# Swift Gazelle F61....newbie questions.....please help.



## b2tus (Sep 7, 2009)

Hi all

We are new kids on the block regarding motorhomes in general.

Having just retired, we are looking to buy a motorhome to house my 6'3" rugby build frame and my petite wife.

We have narrowed our search down to a Swift Gazelle F61 (huge u shape seating/bedding) and have found a 2001 model with 17,000 miles and is in superb condition inside and out. This seems to tick all our boxes and even the shower room seems a decent size. Vehicle is at a reputable dealer and would come with a comprehensive 3 month guarantee.

As we are new to this, could anybody offer advice/opinions on this model. We like the size and the 2.8 engine seems to have plenty of grunt.

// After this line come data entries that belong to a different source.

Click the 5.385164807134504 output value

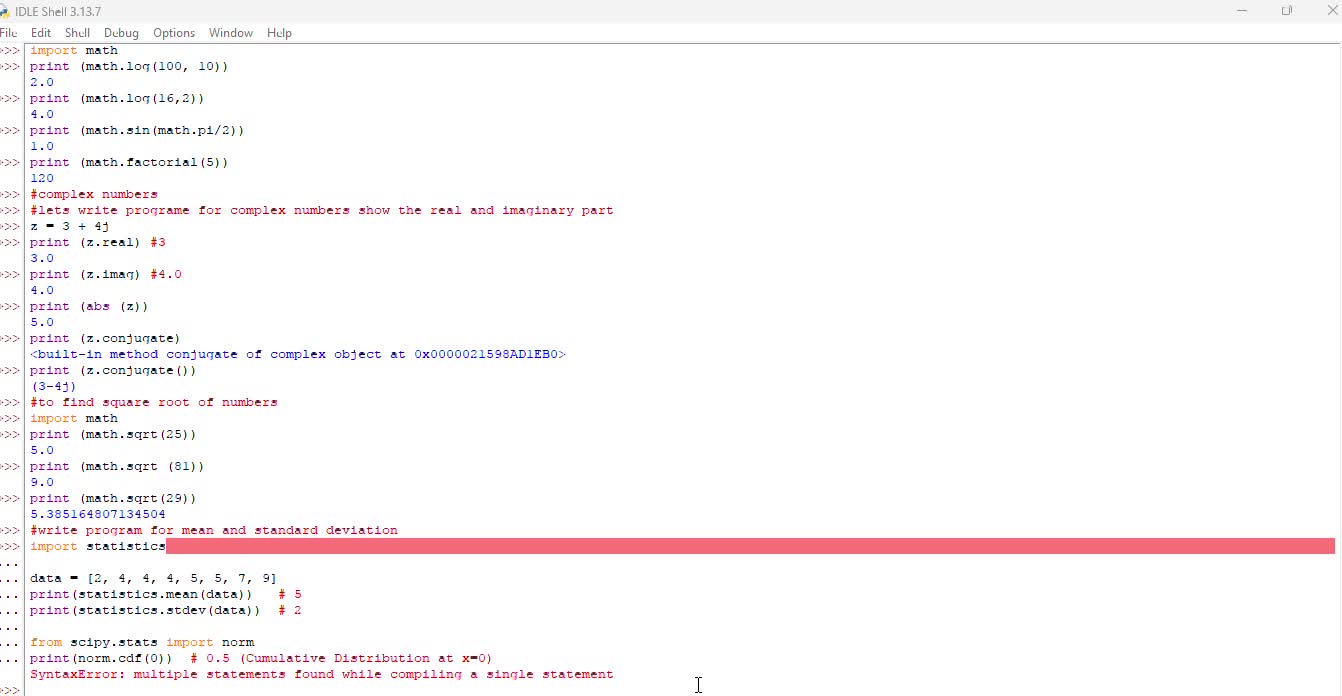[97, 514]
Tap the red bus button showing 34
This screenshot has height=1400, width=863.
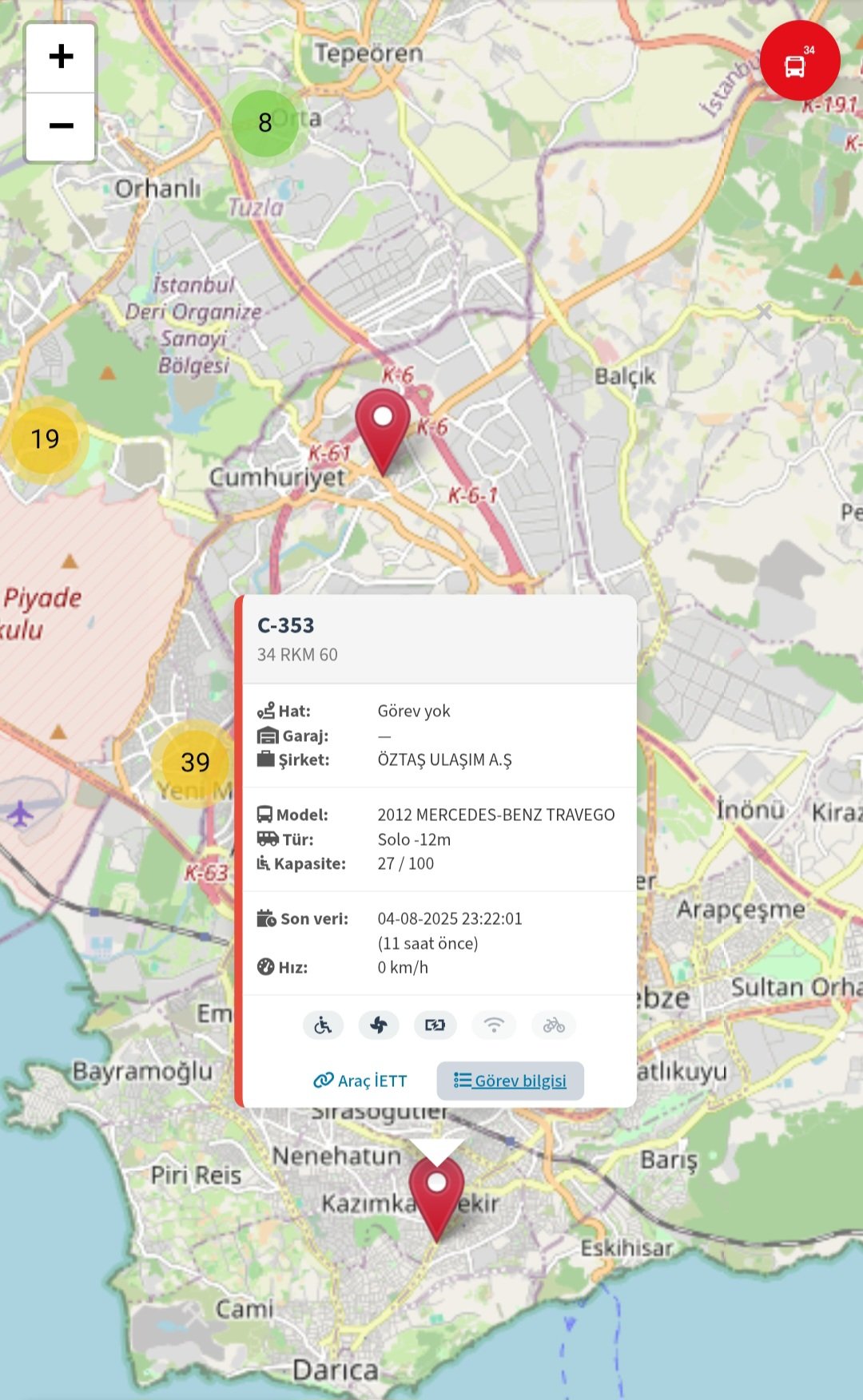(799, 61)
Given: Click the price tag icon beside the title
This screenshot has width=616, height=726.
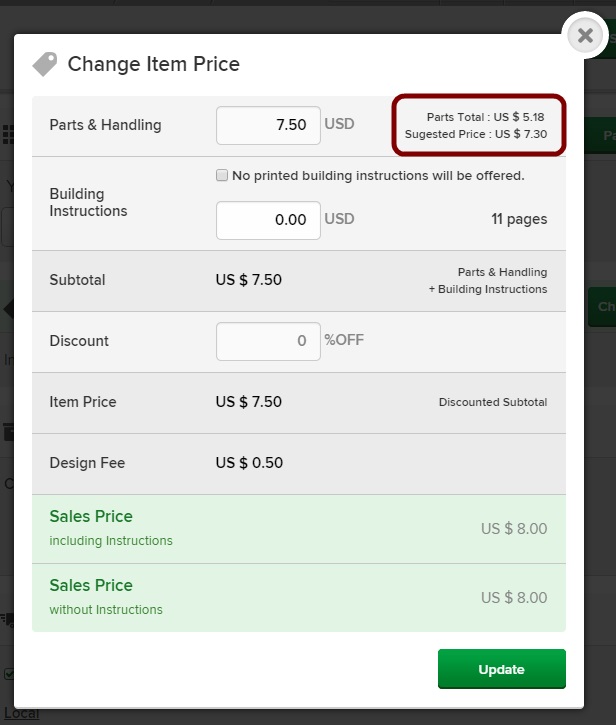Looking at the screenshot, I should tap(45, 63).
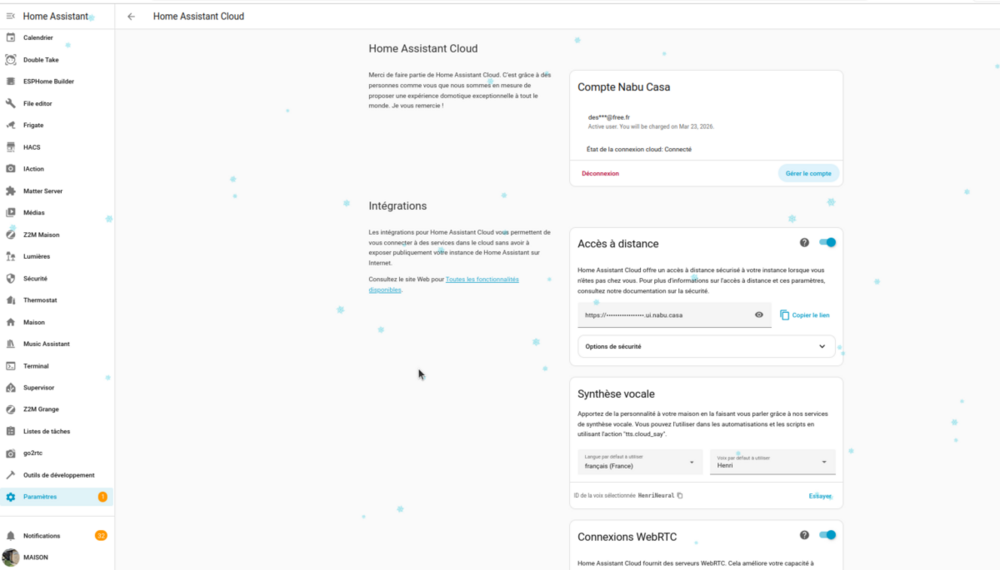Viewport: 1000px width, 570px height.
Task: Follow Toutes les fonctionnalités disponibles link
Action: tap(444, 284)
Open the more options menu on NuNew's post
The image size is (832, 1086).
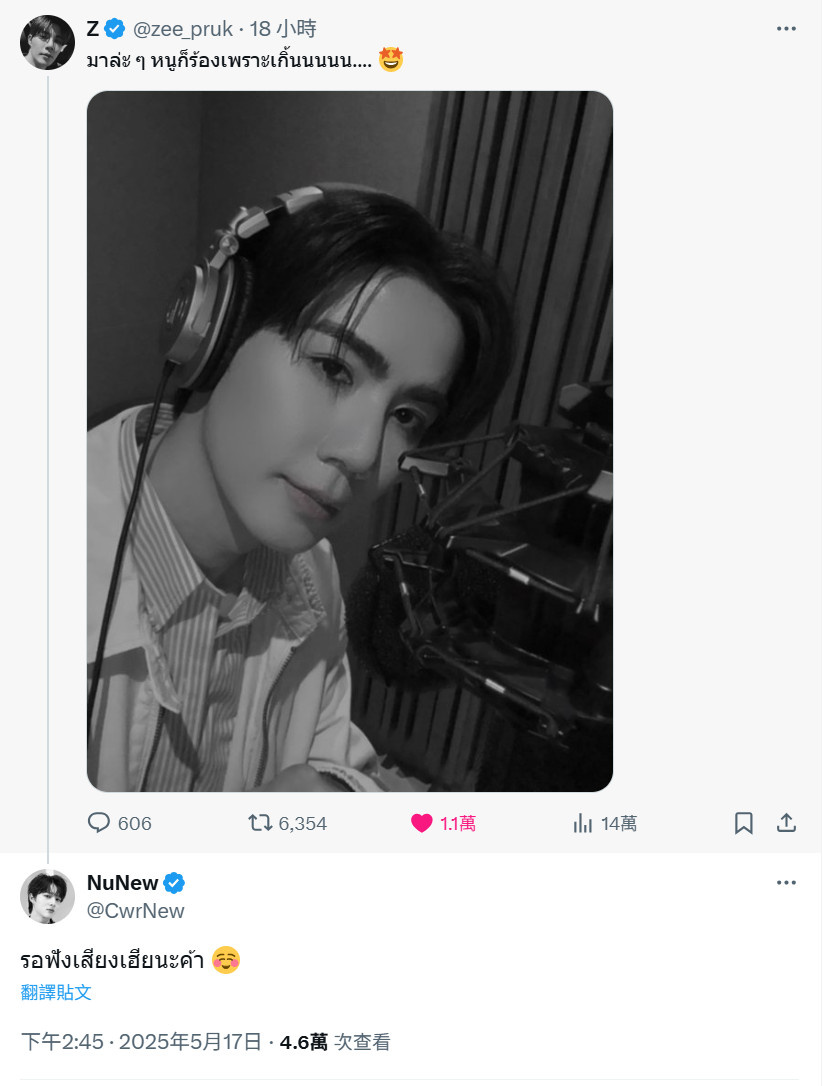pyautogui.click(x=786, y=882)
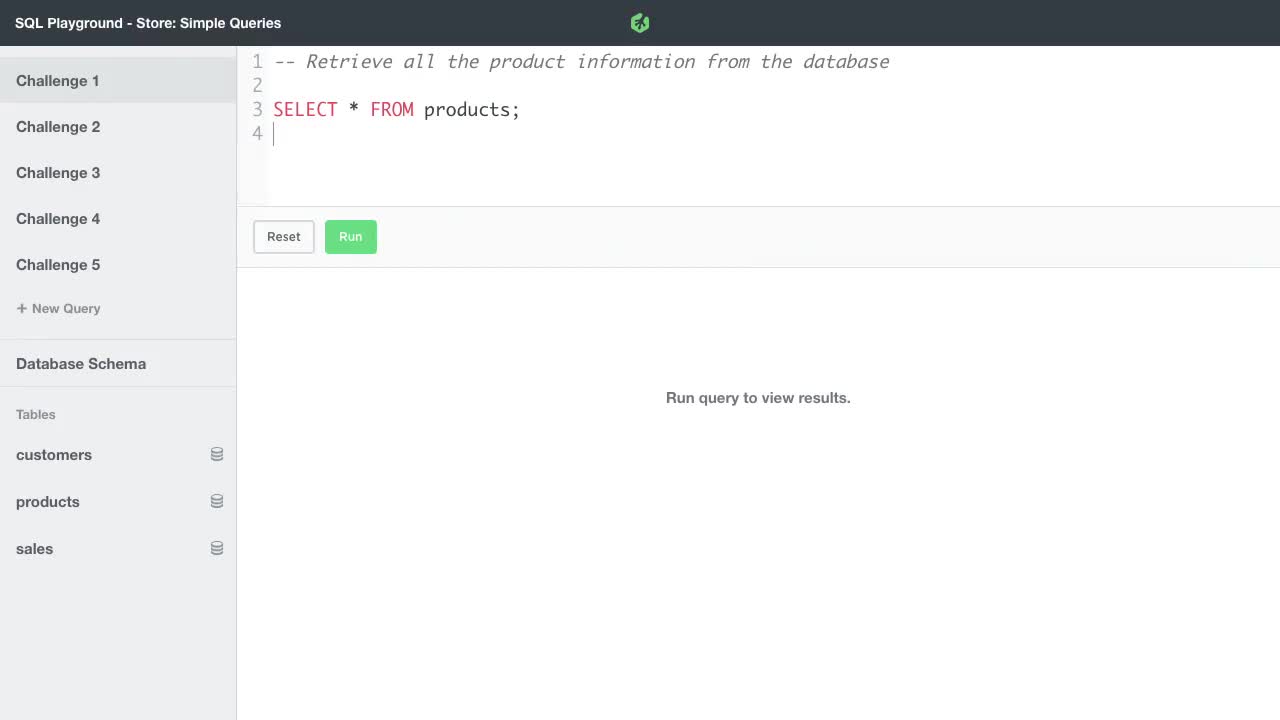1280x720 pixels.
Task: Select the sales table in the sidebar
Action: coord(34,548)
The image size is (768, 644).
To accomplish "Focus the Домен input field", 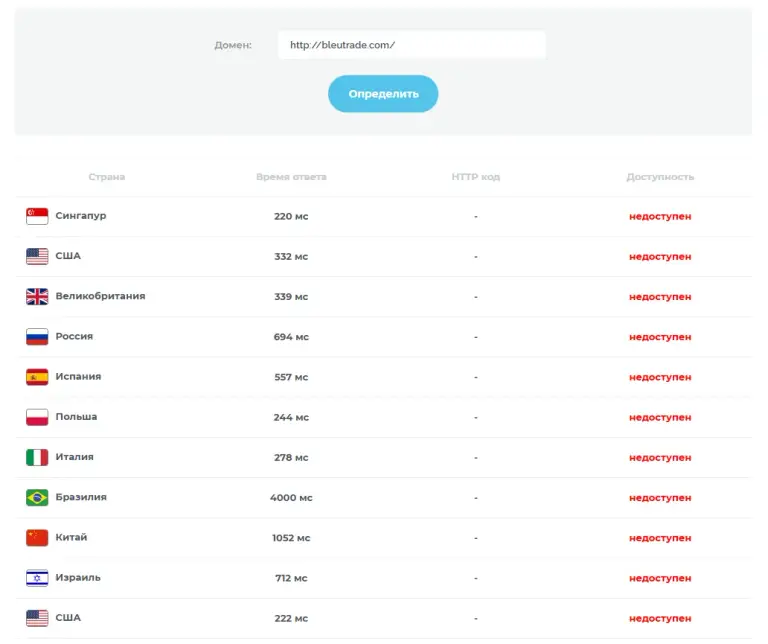I will point(411,45).
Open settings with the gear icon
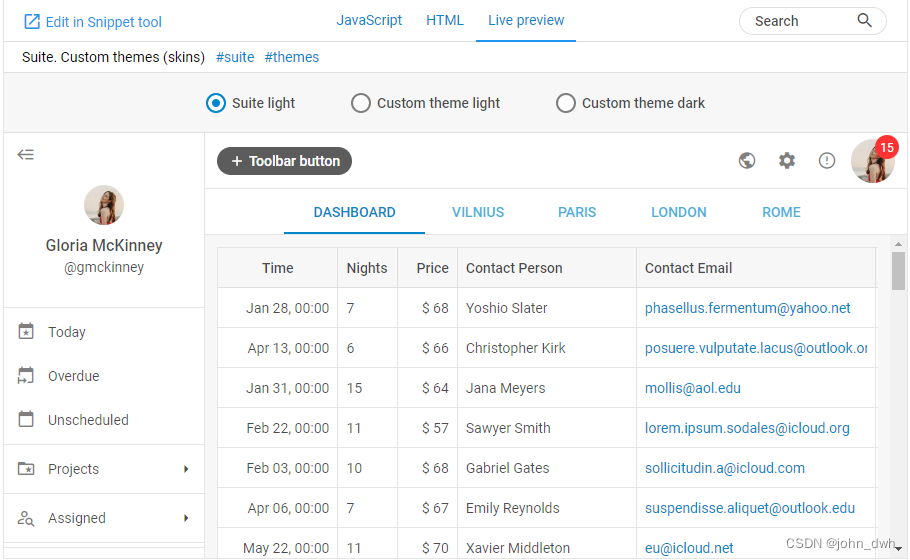This screenshot has width=910, height=560. [787, 160]
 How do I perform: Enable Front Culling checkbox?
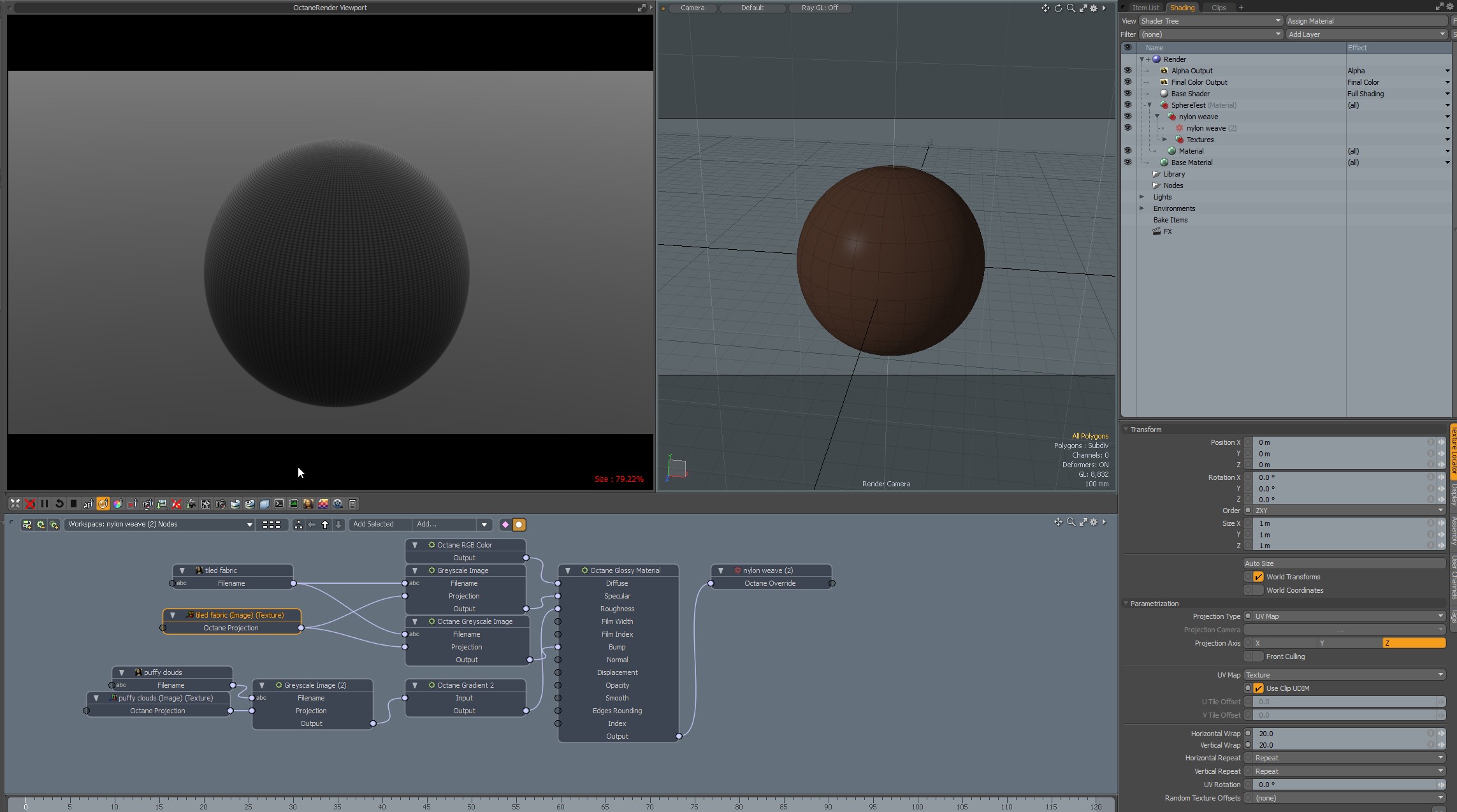coord(1258,656)
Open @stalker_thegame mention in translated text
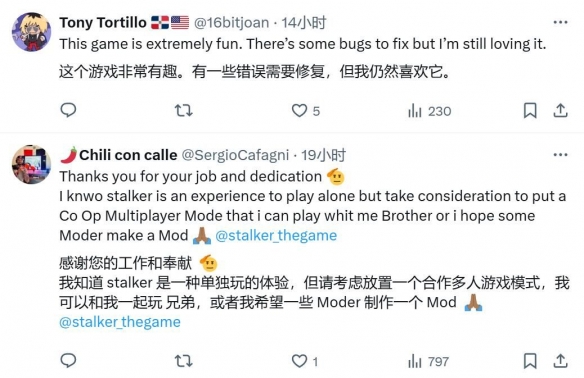Image resolution: width=584 pixels, height=378 pixels. pyautogui.click(x=120, y=322)
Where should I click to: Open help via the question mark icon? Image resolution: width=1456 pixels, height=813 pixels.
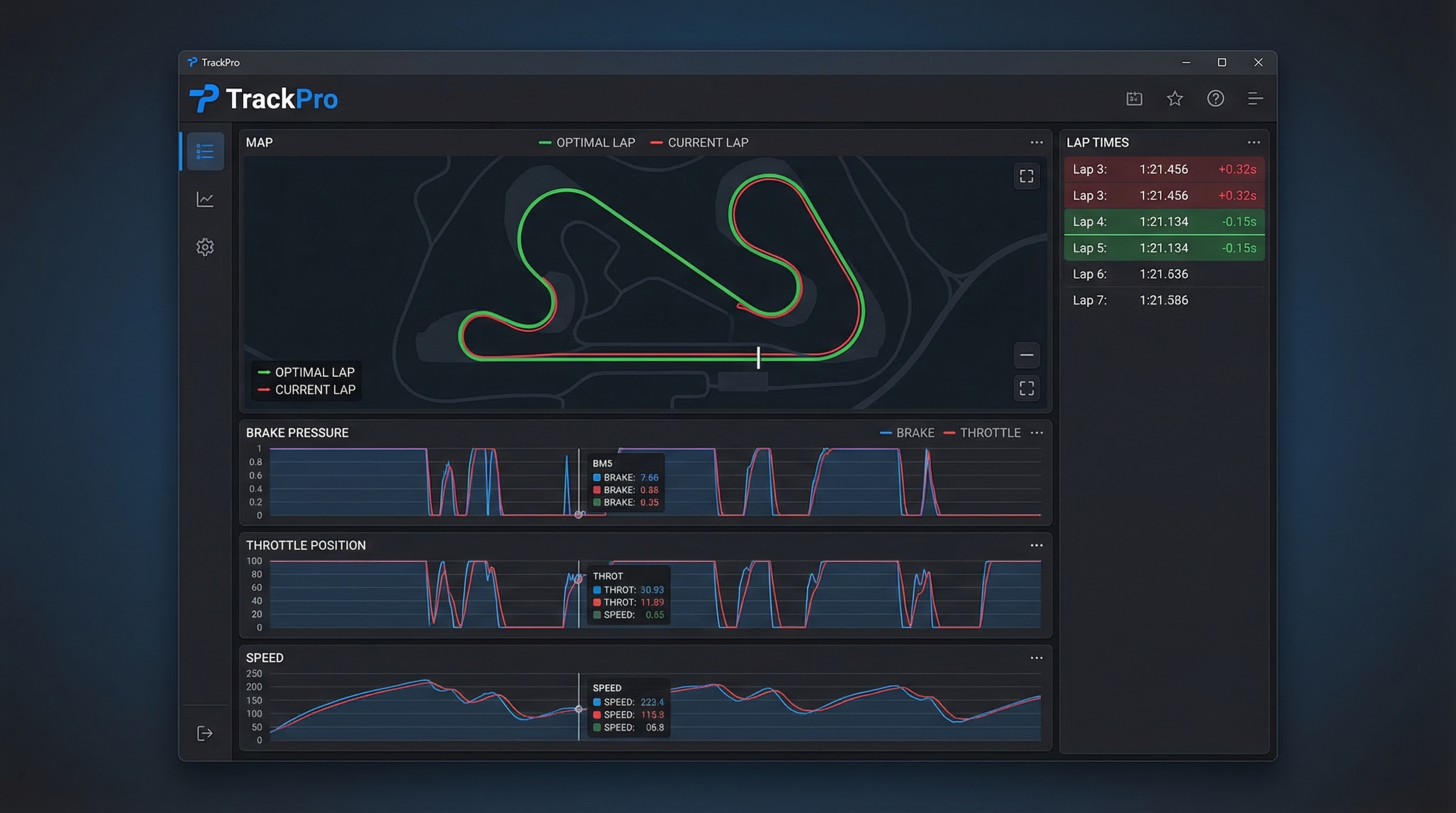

Many thanks for your help....we would love some views to enable us to move forward or not on the vehicle.

Kind regards

Brent & Sue
Kent


----------



## ovalball (Sep 10, 2008)

Hi,welcome to the wierd and wonderful of motorhoming!I can't comment directly on the model you are considering,but we have a Swift with the U shaped lounge arrangement and we love it.We consider it to be the best of both worlds and would recommend it to anyone.Good luck with whatever you decide to buy.


----------